Attenuation and immunogenicity in mice of temperature-sensitive influenza viruses expressing truncated NS1 proteins

Ana M. Falcón1,{dagger}, Ana Fernandez-Sesma2, Yurie Nakaya2, Thomas M. Moran2, Juan Ortín1 and Adolfo García-Sastre2

1 Centro Nacional de Biotecnología, CSIC, 28049 Madrid, Spain
2 Department of Microbiology, Mount Sinai School of Medicine, Box 1124, 1 Gustave L. Levy Place, New York, NY 10029, USA

Correspondence
Adolfo García-Sastre
adolfo.garcia-sastre{at}mssm.edu

It was previously shown that two mutant influenza A viruses expressing C-terminally truncated forms of the NS1 protein (NS1-81 and NS1-110) were temperature sensitive in vitro.
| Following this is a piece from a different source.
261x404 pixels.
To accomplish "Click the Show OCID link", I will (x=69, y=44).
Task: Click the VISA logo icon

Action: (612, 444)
These viruses contain HA, NA and M genes derived from influenza A/WSN/33 H1N1 virus (mouse-adapted), and the remaining five genes from human influenza A/Victoria/3/75 virus. Mice intranasally infected with the NS1 mutant viruses showed undetectable levels of virus in lungs at day 3, whereas those infected with the NS1 wild-type control virus still had detectable levels of virus at this time. Nevertheless, the temperature-sensitive mutant viruses induced specific cellular and humoral immune responses similar to those induced by the wild-type virus. Mice immunized with the NS1 mutant viruses were protected against a lethal challenge with influenza A/WSN/33 virus. These results indicate that truncations in the NS1 protein resulting in temperature-sensitive phenotypes in vitro correlate with attenuation in vivo without compromising viral immunogenicity, an ideal characteristic for live attenuated viral vaccines.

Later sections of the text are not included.